As companies geared up for scale, investors poured in capital, and the industry experienced exponential growth. However, amidst the excitement and optimism, a surprising stagnation emerged. Despite projections of continued exponential growth, the numbers began to plateau. Demand, which once seemed insatiable, showed signs of tapering off after a stellar 2020.

tindle foods
Courtesy: Andre Menezes

The sentiment shift in 2022 was seismic. Interest rates rose, sales figures stalled, and industry giants struggled to meet expectations. What was once hailed as the future of food suddenly faced headwinds from critics, misinformation campaigns, and attacks from established incumbents. The narrative around plant-based meat shifted, and what was once seen as revolutionary technology became labelled as a passing fad.

Yet, amidst the gloom, there are lessons to be learned and opportunities to be seized. One thing that’s become clear in hindsight is that consumer adoption is more nuanced than initially presumed. While sustainability and animal welfare resonate with a segment of the population, it’s not enough to sustain the exponential growth envisioned by investors.

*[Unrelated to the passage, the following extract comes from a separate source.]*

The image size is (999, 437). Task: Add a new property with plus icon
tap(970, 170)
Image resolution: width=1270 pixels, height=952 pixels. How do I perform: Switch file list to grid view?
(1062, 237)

What led to the plant-based downturn

The crux of the matter lies in the very foundation of the industry’s rise. It wasn’t driven by an inherent, sustained demand from consumers but rather by a surge in awareness and curiosity. While this initial spark led to a bump in trial purchases, it failed to establish a solid foundation of ongoing demand.

Crucially, the sector neglected to ask a fundamental question: are consumers genuinely motivated to reduce meat consumption when making purchasing decisions? The reality is that only a small segment of the population—comprising vegans, vegetarians, sustainability advocates, and health-conscious individuals—actively seeks meat alternatives. This segment, however passionate, is insufficient to sustain the massive growth anticipated by investors and industry stakeholders.

plant based meat healthy
Courtesy: Dig Insights

Health emerged as a significant driver behind the adoption of plant-based diets. Concerns over cholesterol levels and the perceived health risks associated with red meat prompted many to explore plant-based alternatives. But this very emphasis on health also made the industry vulnerable to attack.

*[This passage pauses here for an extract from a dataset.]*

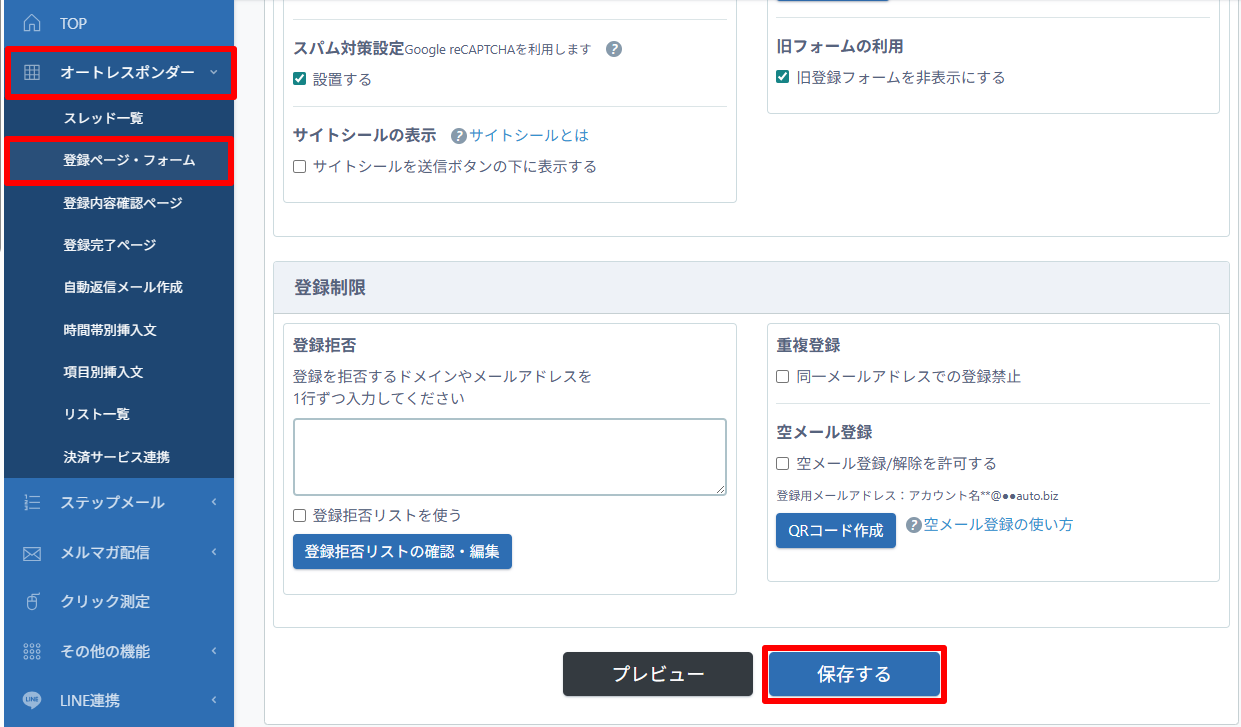Click the ステップメール list icon
Viewport: 1241px width, 727px height.
coord(32,502)
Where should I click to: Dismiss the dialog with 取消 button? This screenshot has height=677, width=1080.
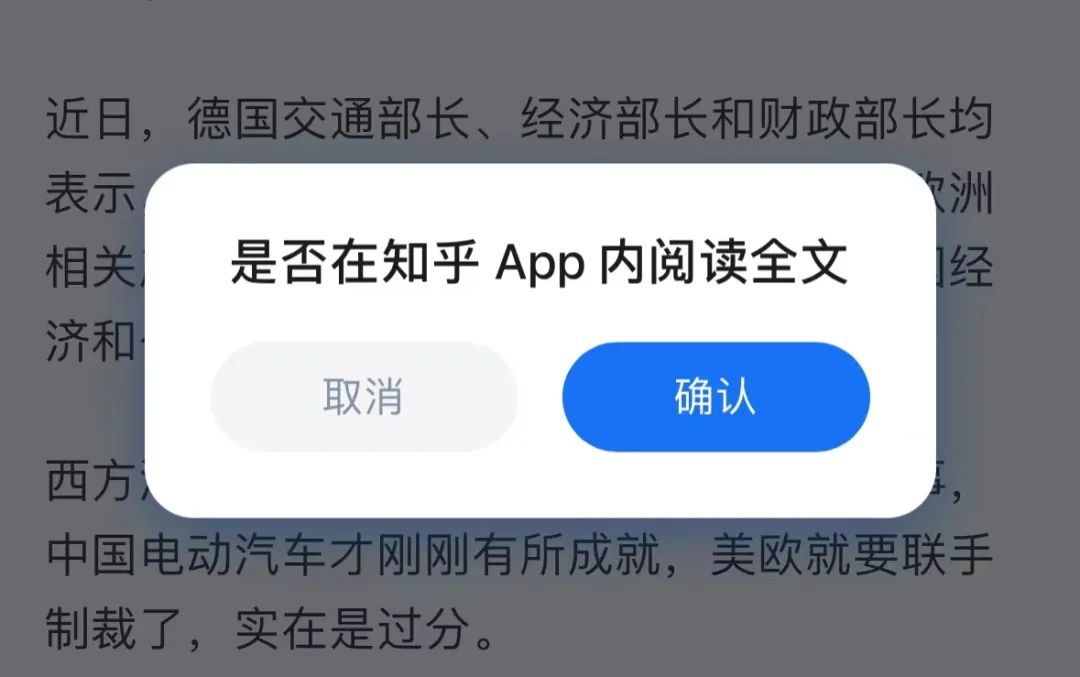tap(364, 397)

Enterprises, threatened by the burgeoning plant-based movement, launched aggressive campaigns questioning the health benefits of plant-based products. From scrutinizing ingredients to casting doubt on manufacturing processes, these efforts sought to undermine their perceived health advantages.

The convergence of these factors – lack of sustained demand, limited consumer motivation beyond a niche segment, and targeted attacks on health claims – contributed to the industry’s downturn. As interest rates rose, sales figures stagnated, and industry titans struggled to meet expectations, the narrative around plant-based meat shifted dramatically.

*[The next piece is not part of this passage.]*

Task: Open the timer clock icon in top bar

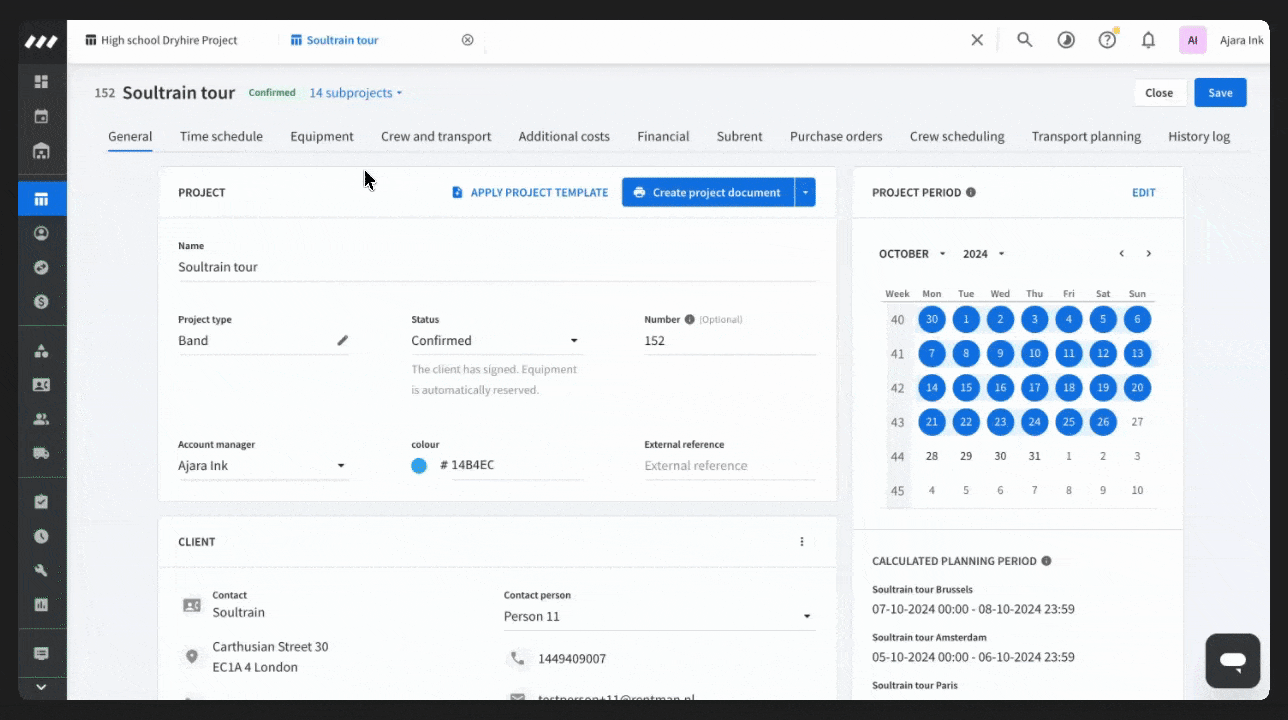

The opportunities for founders and investors

beyond meat cookbook
Courtesy: Beyond Meat

The downturn of 2023 served as a stark reality check, prompting companies to reassess their strategies and investors to reevaluate their portfolios. Yet, amidst the challenges lies an opportunity for introspection and adaptation. By focusing on addressing genuine consumer needs, fortifying health claims, and cultivating sustainable demand, the plant-based food industry can chart a course toward resilience and resurgence.

The path forward requires a sober reassessment of strategies and a focus on fundamentals. Consolidation is inevitable, and profitable players with at least $100M in annual revenue are the ones best positioned to survive (and even benefit) from the status quo. In this dire context, retaining talent will become increasingly difficult as talents will increasingly become anxious about the prospects of the industry and subsequently their potential gains.

Ultimately, the success of the plant-based food industry is not just a matter of profit but a necessity for the health of our planet. As we confront the challenges ahead, it’s imperative that founders, investors, and industry leaders collaborate to ensure the longevity and viability of this vital sector. Only then can we realize the full potential of plant-based foods as a sustainable and ethical alternative for the future.